Work item:
One part of the entries below is wanted: the lines from the one containing "The width and height of the screenshot is (940, 788)." through the one containing "Enable interface selection". Write those out exactly and nothing else.

(Records excerpted from a collection)
=====

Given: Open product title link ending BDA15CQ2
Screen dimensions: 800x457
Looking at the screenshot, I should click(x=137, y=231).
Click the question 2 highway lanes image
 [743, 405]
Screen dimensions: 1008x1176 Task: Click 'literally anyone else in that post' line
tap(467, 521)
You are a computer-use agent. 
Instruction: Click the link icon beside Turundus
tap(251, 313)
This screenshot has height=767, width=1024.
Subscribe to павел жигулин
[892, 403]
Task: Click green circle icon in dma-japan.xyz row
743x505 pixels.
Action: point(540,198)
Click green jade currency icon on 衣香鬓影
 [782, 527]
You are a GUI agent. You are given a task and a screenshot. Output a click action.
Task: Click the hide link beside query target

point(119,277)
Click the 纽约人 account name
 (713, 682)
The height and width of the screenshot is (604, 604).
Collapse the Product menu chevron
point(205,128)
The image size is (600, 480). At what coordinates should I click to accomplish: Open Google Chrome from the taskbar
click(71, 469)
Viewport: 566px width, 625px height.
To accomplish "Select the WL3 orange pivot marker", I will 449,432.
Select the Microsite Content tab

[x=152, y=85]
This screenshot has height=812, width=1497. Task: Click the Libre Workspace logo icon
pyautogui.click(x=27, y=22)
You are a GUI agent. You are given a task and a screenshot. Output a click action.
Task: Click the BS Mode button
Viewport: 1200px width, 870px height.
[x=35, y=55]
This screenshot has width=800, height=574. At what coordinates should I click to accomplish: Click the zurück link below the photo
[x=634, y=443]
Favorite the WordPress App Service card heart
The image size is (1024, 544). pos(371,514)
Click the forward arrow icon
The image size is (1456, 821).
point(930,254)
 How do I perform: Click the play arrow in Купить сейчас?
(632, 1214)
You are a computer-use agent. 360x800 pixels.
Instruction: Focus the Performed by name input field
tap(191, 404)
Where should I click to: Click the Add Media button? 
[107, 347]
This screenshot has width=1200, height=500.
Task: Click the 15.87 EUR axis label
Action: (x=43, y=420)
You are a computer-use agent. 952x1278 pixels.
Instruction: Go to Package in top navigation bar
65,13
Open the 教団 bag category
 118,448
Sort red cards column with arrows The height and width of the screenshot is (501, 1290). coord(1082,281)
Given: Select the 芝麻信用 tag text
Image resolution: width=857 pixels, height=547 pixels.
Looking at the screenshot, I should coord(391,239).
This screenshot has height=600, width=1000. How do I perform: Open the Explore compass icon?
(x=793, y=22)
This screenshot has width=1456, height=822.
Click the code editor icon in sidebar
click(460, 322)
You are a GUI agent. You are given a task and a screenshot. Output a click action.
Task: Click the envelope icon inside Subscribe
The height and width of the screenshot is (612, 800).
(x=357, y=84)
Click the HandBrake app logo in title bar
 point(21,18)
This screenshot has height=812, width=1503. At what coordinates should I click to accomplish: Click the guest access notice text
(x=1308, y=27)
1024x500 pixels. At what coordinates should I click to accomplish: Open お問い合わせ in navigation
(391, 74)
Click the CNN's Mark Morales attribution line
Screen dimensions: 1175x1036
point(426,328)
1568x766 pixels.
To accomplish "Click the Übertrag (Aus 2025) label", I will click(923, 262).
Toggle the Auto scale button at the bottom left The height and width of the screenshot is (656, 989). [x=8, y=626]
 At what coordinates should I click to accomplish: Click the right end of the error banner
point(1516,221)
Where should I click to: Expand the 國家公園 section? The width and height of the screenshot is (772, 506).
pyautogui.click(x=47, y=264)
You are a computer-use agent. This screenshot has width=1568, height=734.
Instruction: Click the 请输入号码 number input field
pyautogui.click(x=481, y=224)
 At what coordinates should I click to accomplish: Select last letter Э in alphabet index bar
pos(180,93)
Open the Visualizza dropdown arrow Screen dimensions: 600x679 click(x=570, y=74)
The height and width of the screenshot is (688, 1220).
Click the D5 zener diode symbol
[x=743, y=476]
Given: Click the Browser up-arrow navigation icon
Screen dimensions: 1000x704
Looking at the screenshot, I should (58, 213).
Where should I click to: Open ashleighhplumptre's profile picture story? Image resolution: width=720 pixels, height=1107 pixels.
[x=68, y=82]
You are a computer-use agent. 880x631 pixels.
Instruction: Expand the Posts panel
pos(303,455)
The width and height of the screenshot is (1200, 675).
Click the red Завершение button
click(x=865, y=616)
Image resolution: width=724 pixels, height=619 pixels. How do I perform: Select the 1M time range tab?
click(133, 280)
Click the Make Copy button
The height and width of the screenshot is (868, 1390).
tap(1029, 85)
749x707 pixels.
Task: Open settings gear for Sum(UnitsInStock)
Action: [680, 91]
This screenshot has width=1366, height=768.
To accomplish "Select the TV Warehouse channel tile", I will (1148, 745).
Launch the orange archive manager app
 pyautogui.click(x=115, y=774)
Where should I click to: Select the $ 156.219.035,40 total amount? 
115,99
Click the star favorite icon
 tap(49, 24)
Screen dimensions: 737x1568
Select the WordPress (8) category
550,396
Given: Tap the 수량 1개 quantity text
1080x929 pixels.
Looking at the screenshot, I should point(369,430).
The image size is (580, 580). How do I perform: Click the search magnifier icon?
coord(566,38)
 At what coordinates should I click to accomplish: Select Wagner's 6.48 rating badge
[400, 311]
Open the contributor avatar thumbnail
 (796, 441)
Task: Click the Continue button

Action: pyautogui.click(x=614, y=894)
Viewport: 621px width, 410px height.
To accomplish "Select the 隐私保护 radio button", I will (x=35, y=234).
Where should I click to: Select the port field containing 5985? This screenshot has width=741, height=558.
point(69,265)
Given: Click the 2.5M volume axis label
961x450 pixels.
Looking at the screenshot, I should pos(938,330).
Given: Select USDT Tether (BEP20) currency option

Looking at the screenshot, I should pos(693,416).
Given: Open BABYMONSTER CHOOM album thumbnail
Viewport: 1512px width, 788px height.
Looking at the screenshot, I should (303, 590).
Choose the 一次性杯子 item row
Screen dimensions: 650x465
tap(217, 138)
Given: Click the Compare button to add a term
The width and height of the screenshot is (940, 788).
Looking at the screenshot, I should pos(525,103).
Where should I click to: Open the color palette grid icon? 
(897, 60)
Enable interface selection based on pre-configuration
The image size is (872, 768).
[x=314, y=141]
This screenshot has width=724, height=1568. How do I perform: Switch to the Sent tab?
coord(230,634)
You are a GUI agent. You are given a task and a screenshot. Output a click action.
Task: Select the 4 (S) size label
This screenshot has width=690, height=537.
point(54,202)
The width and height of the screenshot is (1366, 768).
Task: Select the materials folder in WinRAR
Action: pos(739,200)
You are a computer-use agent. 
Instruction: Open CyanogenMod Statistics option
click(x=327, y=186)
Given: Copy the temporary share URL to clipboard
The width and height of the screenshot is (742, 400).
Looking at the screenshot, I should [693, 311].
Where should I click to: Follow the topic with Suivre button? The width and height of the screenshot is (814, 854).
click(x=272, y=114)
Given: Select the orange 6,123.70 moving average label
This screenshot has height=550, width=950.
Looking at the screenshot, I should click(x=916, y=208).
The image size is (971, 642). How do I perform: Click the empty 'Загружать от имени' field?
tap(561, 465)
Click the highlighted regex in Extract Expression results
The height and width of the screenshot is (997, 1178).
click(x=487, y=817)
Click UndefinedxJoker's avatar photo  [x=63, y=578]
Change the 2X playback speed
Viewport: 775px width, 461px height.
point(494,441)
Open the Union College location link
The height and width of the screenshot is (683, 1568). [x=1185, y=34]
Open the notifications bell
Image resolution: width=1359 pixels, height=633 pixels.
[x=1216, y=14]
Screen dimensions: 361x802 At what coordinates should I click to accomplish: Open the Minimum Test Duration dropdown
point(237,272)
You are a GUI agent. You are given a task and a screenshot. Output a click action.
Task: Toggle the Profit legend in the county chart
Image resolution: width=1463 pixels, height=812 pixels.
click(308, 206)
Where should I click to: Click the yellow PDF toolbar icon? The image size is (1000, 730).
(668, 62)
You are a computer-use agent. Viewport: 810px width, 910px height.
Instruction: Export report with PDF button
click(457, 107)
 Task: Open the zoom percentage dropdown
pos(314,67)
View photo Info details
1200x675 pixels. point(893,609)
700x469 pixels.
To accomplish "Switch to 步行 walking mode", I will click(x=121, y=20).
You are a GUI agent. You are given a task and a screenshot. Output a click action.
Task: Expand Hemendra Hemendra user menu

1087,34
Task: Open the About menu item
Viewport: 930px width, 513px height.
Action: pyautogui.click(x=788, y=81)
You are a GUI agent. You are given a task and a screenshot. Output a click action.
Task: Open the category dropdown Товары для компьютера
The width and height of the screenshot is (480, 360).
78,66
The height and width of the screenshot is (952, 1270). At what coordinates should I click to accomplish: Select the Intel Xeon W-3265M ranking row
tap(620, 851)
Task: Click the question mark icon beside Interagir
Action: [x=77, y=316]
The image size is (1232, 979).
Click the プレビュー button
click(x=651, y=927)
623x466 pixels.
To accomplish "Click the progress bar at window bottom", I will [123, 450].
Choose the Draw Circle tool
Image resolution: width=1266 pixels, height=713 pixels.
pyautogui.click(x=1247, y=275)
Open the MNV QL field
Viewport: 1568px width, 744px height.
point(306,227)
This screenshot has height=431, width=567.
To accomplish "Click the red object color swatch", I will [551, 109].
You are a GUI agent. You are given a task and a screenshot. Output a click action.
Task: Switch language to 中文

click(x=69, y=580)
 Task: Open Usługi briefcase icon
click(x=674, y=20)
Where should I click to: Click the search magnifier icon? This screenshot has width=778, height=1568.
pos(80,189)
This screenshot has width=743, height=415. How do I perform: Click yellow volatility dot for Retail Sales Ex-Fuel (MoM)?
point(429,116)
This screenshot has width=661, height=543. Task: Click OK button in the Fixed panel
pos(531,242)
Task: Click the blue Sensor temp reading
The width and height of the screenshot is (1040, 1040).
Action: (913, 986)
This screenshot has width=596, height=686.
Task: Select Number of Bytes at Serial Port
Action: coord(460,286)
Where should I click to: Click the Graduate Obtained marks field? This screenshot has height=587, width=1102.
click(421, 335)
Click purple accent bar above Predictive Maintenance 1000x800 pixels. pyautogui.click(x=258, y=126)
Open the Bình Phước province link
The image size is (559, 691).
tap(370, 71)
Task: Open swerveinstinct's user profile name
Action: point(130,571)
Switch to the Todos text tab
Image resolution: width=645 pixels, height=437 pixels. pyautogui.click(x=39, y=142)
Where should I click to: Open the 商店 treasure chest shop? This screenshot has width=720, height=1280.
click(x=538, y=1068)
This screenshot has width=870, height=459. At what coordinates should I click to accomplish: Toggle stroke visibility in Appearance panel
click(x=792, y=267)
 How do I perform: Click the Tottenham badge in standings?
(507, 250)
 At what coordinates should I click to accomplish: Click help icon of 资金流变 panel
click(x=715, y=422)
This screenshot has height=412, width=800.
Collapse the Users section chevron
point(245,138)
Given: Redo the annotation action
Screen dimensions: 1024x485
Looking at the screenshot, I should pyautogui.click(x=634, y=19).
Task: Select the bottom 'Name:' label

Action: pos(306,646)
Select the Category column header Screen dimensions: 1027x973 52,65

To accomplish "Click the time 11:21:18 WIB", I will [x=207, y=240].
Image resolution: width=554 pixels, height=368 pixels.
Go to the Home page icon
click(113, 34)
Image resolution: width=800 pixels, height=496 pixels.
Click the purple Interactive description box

=====

Answer section:
The width and height of the screenshot is (940, 788).
Looking at the screenshot, I should pos(525,103).
Where should I click to: Open the color palette grid icon? 
(897, 60)
Enable interface selection based on pre-configuration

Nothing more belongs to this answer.